Exercise requirements:
a - Can you reproduce the passage of the Z-uIP socket API message from "net_context_tcp_init(net_context, NULL /*" to "understanding." word for word?
b - What comes next in the message about implementing BSD socket calls on Z-uIP? Continue it from the point where it stops.

Source document:
----------------------------------------
On Fri, 26 Aug 2016 11:06:33 +0000
Rohit Grover <Rohit.Grover(a)arm.com> wrote:

Paul,

It is useful to work our way through the core BSD socket API in the
context of Z-uIP.
I'm glad to know you care about this usecase too, and thanks for
sharing this on list, I hope this will be useful feedback for Z's
network stack designers. I also dumped some additional thoughts
on this matter at https://jira.zephyrproject.org/browse/ZEP-741 .


Let's take connect(). Assuming that a net_context has been setup,
connect() can be implemented using the snippet:

net_context_tcp_init(net_context, NULL /* bp */, NET_TCP_TYPE_CLIENT);
while ((status = net_context_get_connection_status(unicast)) != 0) {
fiber_sleep(SOME_SMALL_DURATION);
}

We're passing `bp' as NULL, but it seems un-necessary for
net_context_init() to require a bp. This leads us to commit 61edc68c,
by Jukka, where many of the APIs suddenly acquired an additional 'bp'
parameter. In some cases, this led to code which I'm having trouble
understanding.
Right, I also had a look at that commit. Well, it says it's related to
IPv6 support, and I'm not much familiar with its support in uIP to
assess those changes, but it indeed looks like TCP/IPv4 support might
have regressed as a result. Going to keep looking into that...

, I've attached the diff, but I'll highlight a
snippet. Take the case of tcpip_poll_tcp(), which is responsible for
sending out the initial SYN packet.

@@ -837,12 +837,18 @@ tcpip_poll_udp(struct uip_udp_conn *conn)
/*---------------------------------------------------------------------------*/
#if UIP_TCP
void
-tcpip_poll_tcp(struct uip_conn *conn)
+tcpip_poll_tcp(struct uip_conn *conn, struct net_buf *data_buf)
{
/* We are sending here the initial SYN */
struct net_buf *buf = ip_buf_get_tx(conn->appstate.state);
- uip_set_conn(buf) = conn;
- conn->buf = ip_buf_ref(buf);
+ uip_set_conn(data_buf) = conn;
+
+ /* The conn->buf will be freed after we have established the
connection,
+ * sent the message and received an ack to it. This will happen in
+ * net_core.c:net_send().
----------------------------------------
Dataset rows:
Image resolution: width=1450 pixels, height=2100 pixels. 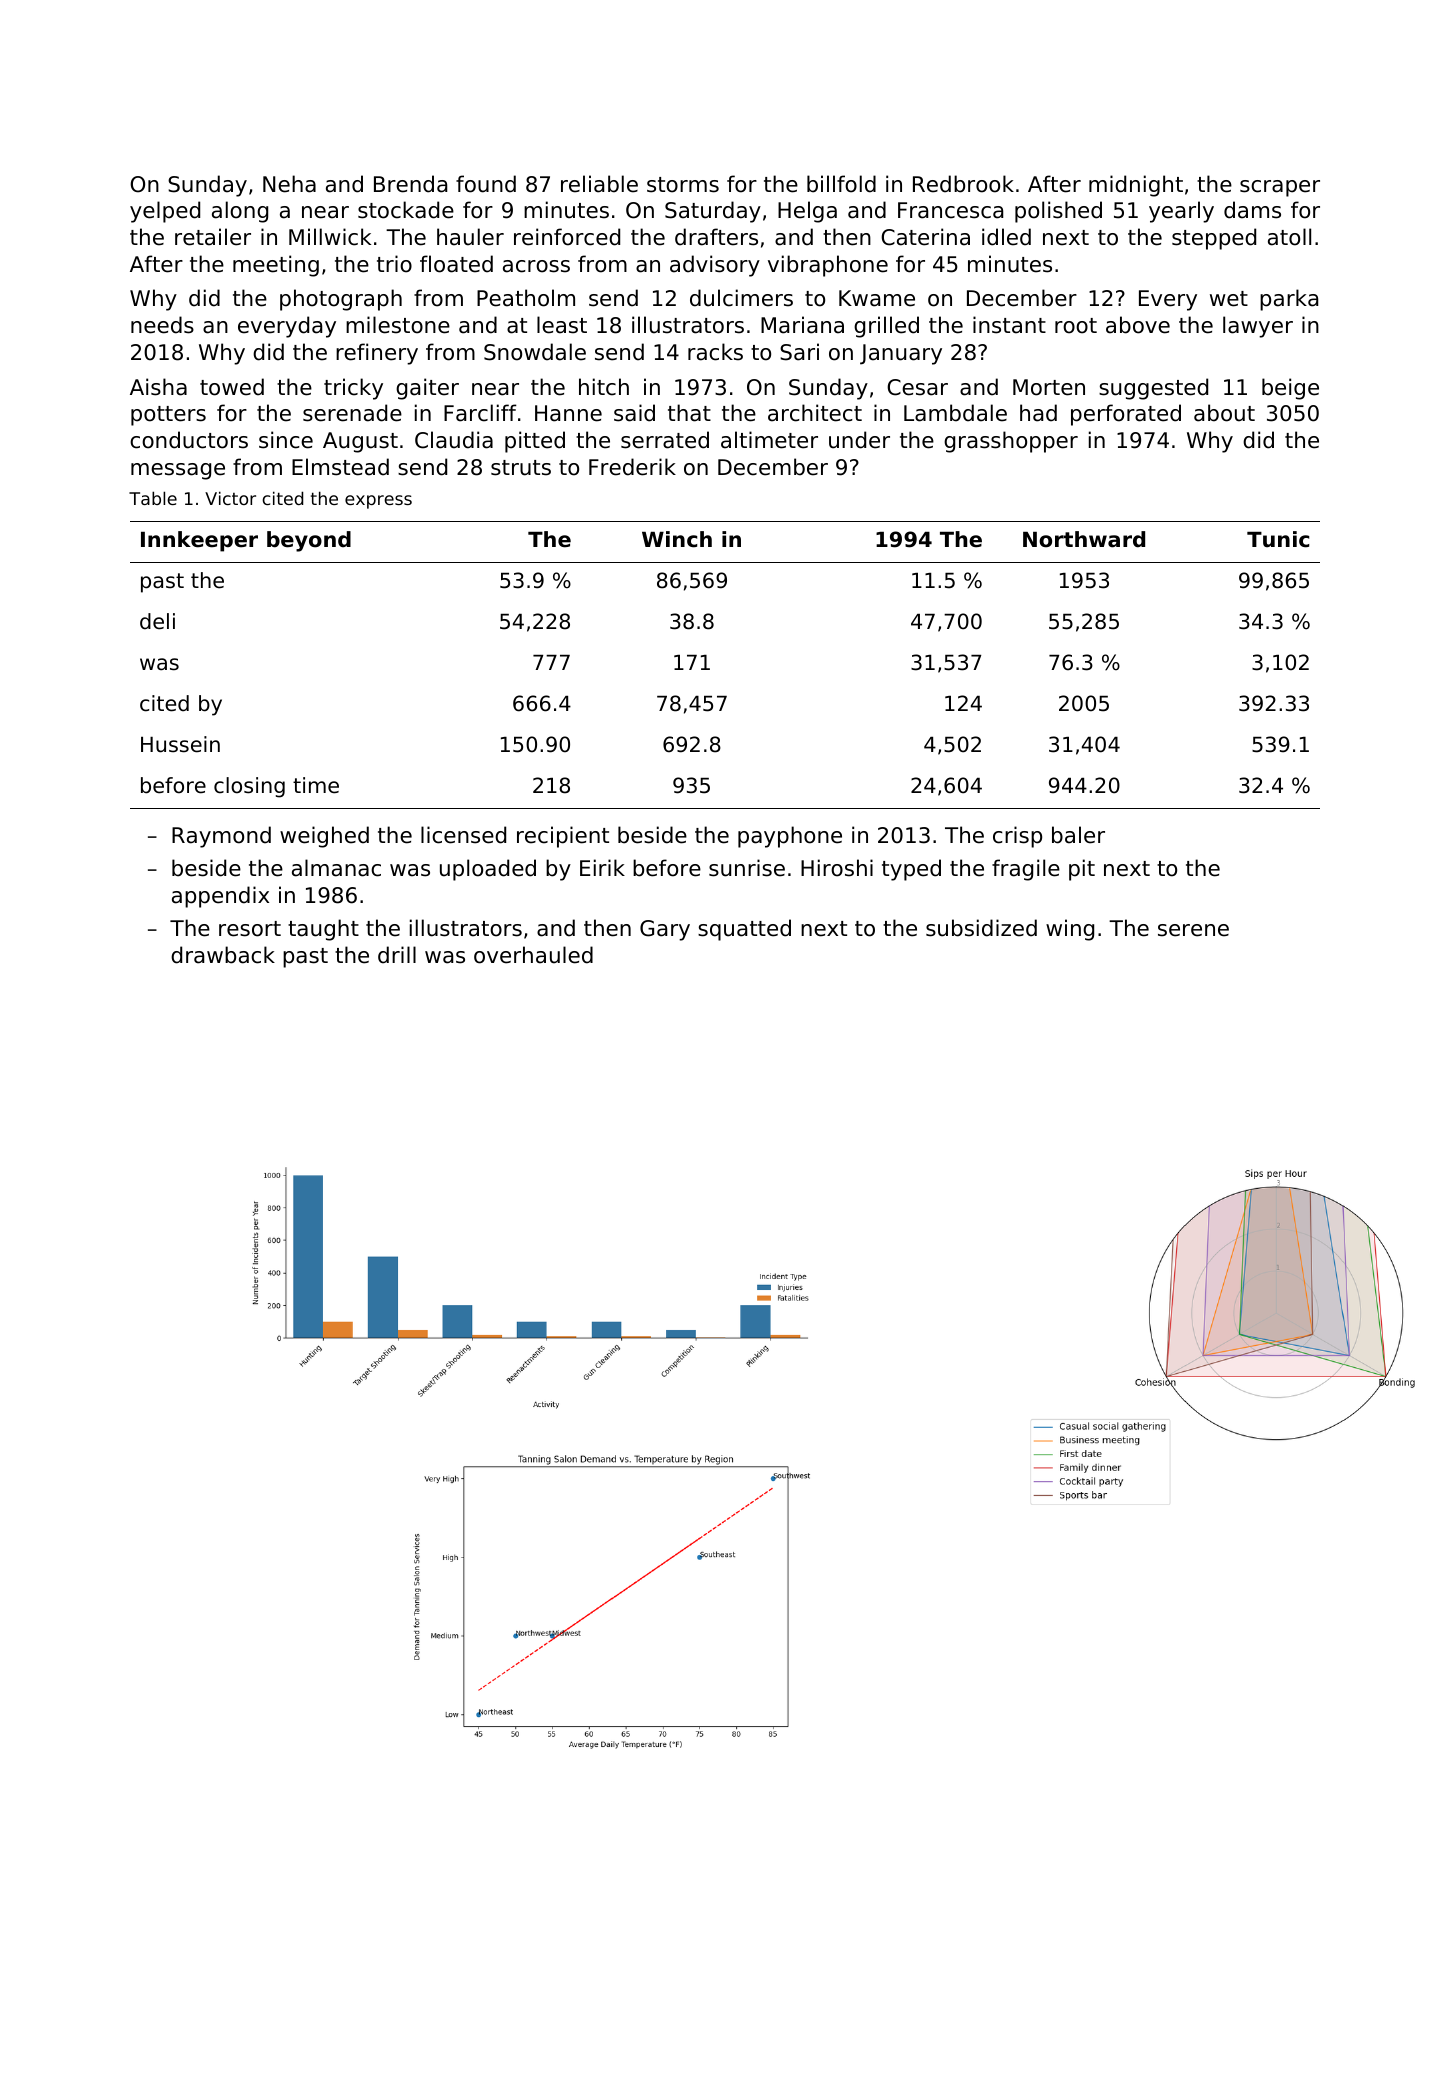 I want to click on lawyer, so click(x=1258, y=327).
----------------------------------------
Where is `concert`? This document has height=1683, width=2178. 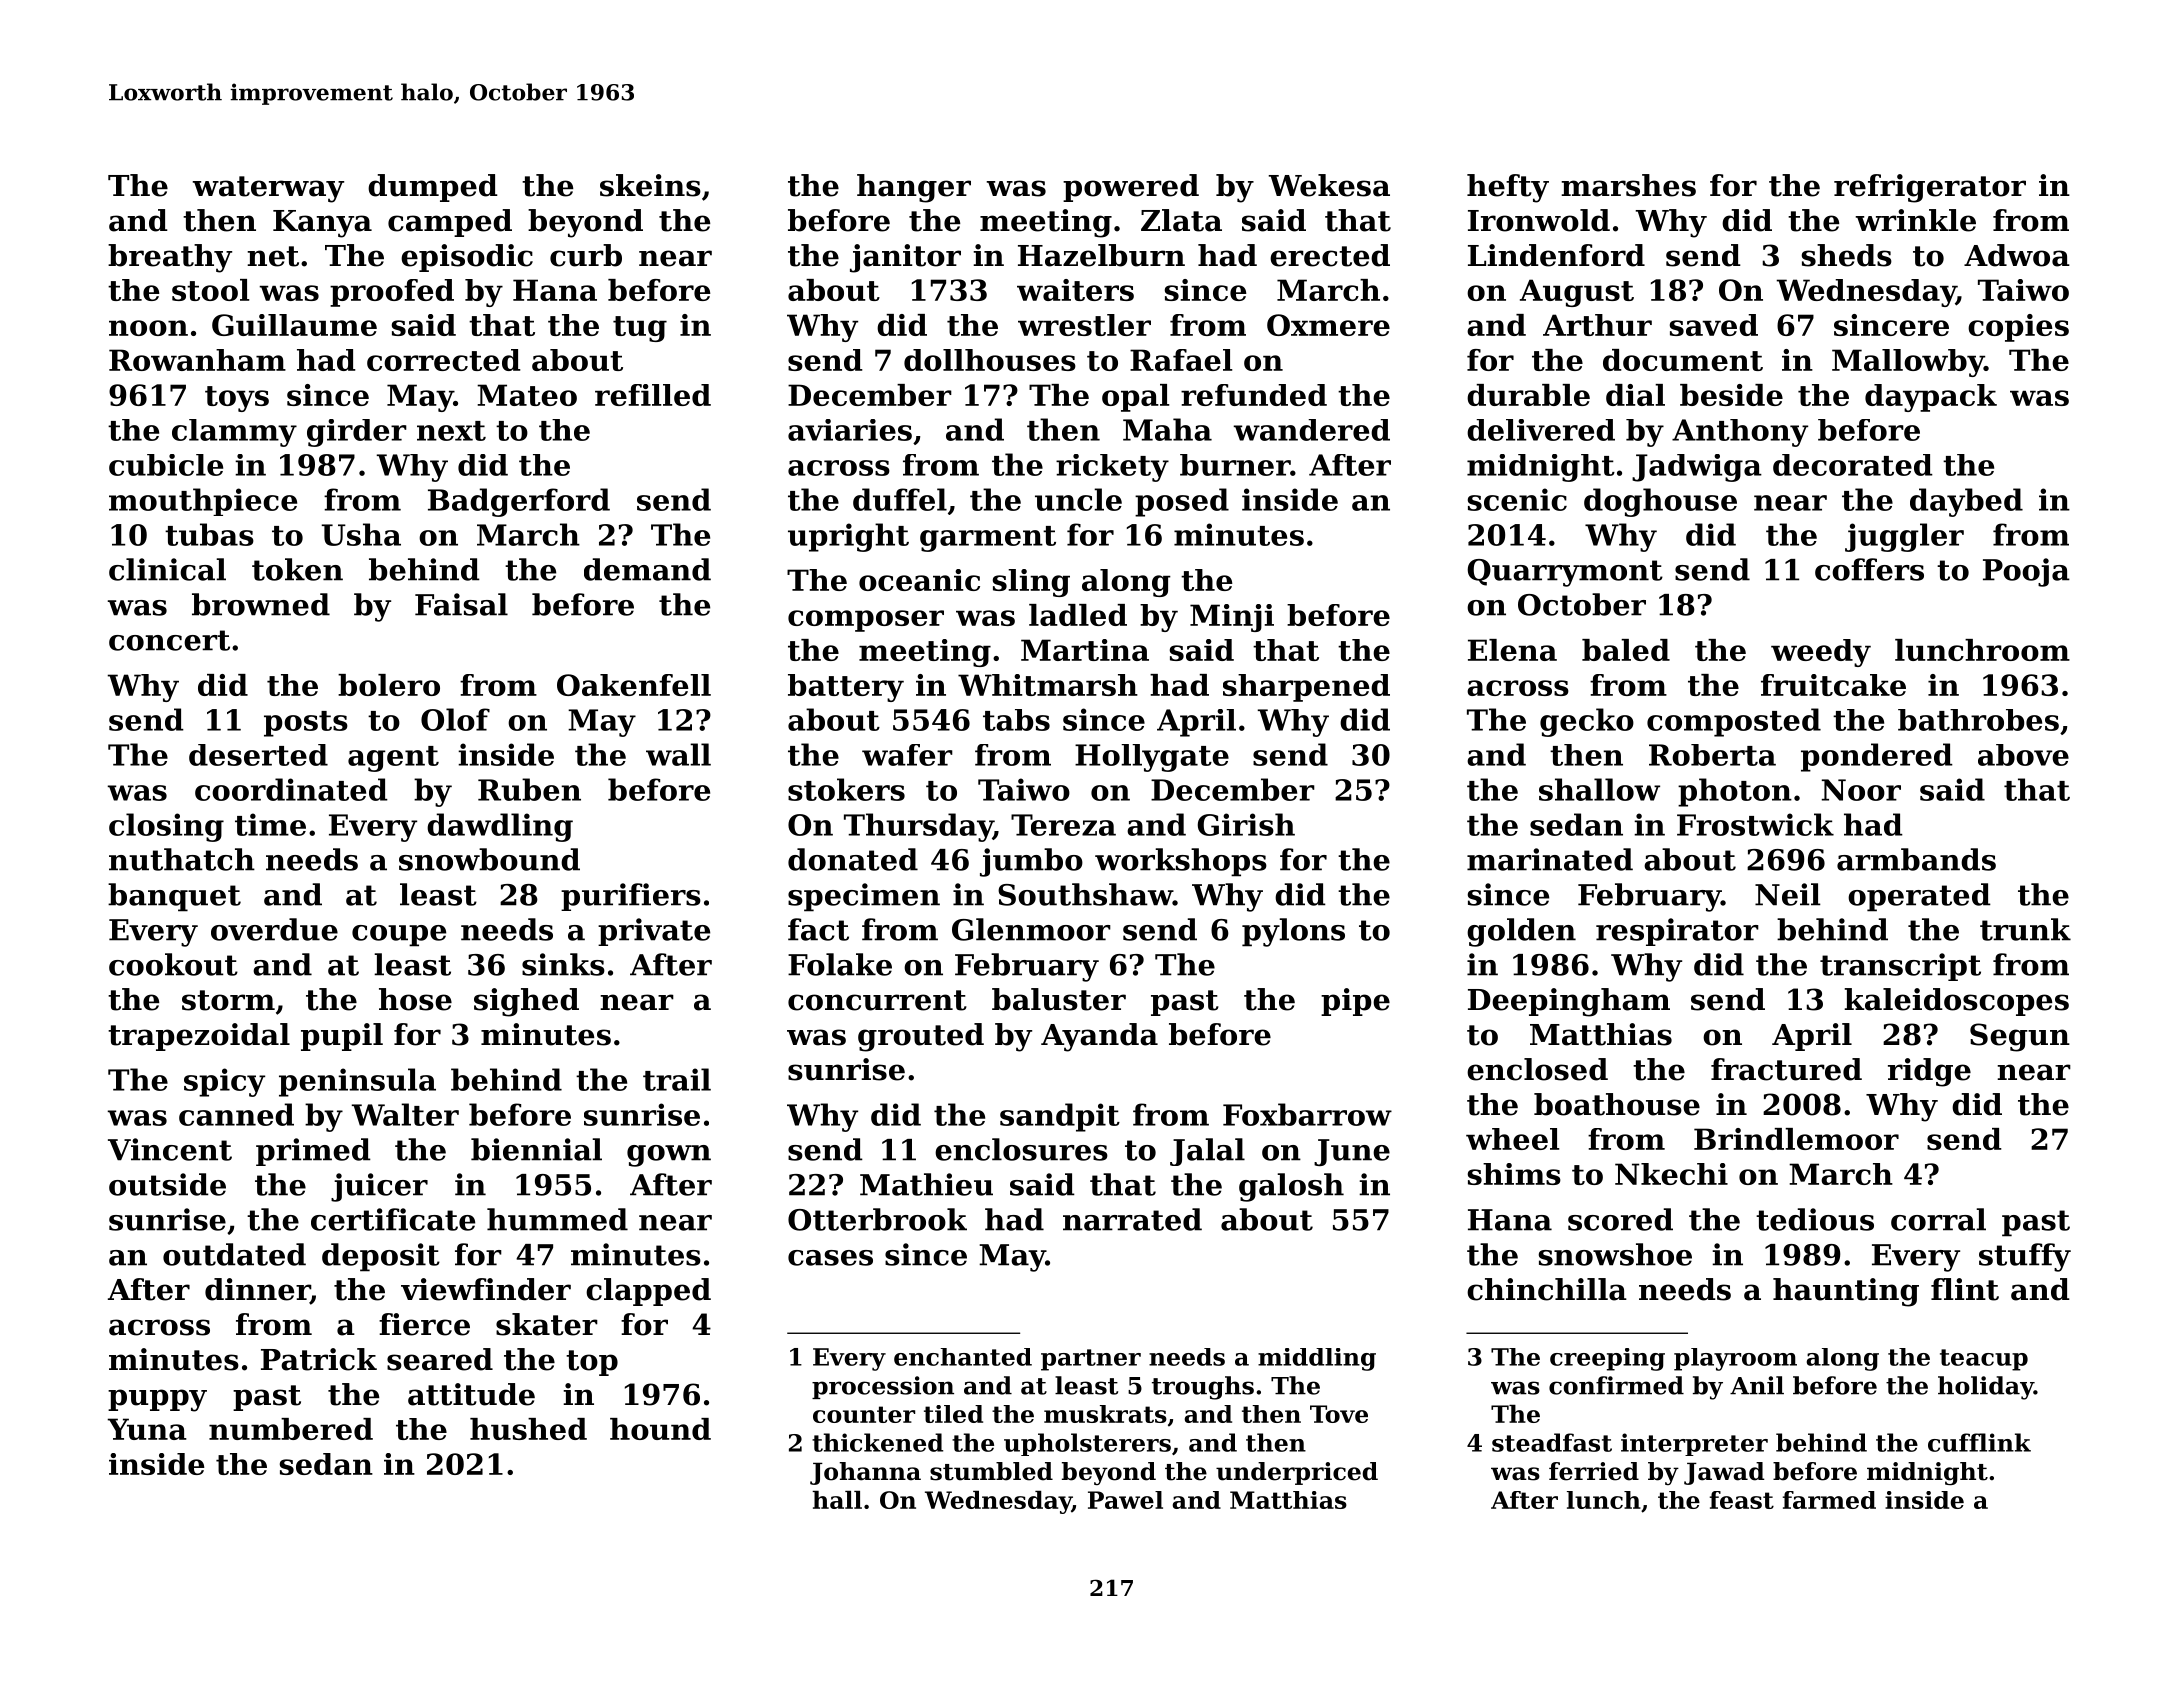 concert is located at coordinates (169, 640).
----------------------------------------
Results:
a -
net_context_tcp_init(net_context, NULL /* bp */, NET_TCP_TYPE_CLIENT);
while ((status = net_context_get_connection_status(unicast)) != 0) {
fiber_sleep(SOME_SMALL_DURATION);
}

We're passing `bp' as NULL, but it seems un-necessary for
net_context_init() to require a bp. This leads us to commit 61edc68c,
by Jukka, where many of the APIs suddenly acquired an additional 'bp'
parameter. In some cases, this led to code which I'm having trouble
understanding.

b -
+ */
+ conn->buf = ip_buf_ref(data_buf);
+
process_post_synch(&tcpip_process, TCP_POLL, conn, buf);
}

Here we see that we acquire a buf to send out a 'SYN' (refer to
ip_buf_get_tx(...) above), but whereas previously we would associate
it with the new connection and have its ref-count bumped, we now do
those things for the 'data_buf' instead. This is a bit confusing. I
don't see why the handling of the SYN buf needed to be changed.

Rohit.
[]

--
Best Regards,
Paul

Linaro.org | Open source software for ARM SoCs
Follow Linaro: http://www.facebook.com/pages/Linaro
http://twitter.com/#!/linaroorg - http://www.linaro.org/linaro-blog


Paul Sokolovsky
 

Hello Rohit,

On Fri, 26 Aug 2016 14:36:07 +0000
Rohit Grover <Rohit.Grover(a)arm.com> wrote:

Paul,

With tcpip_poll_tcp() reverted to its original version:

void
tcpip_poll_tcp(struct uip_conn *conn, struct net_buf *data_buf)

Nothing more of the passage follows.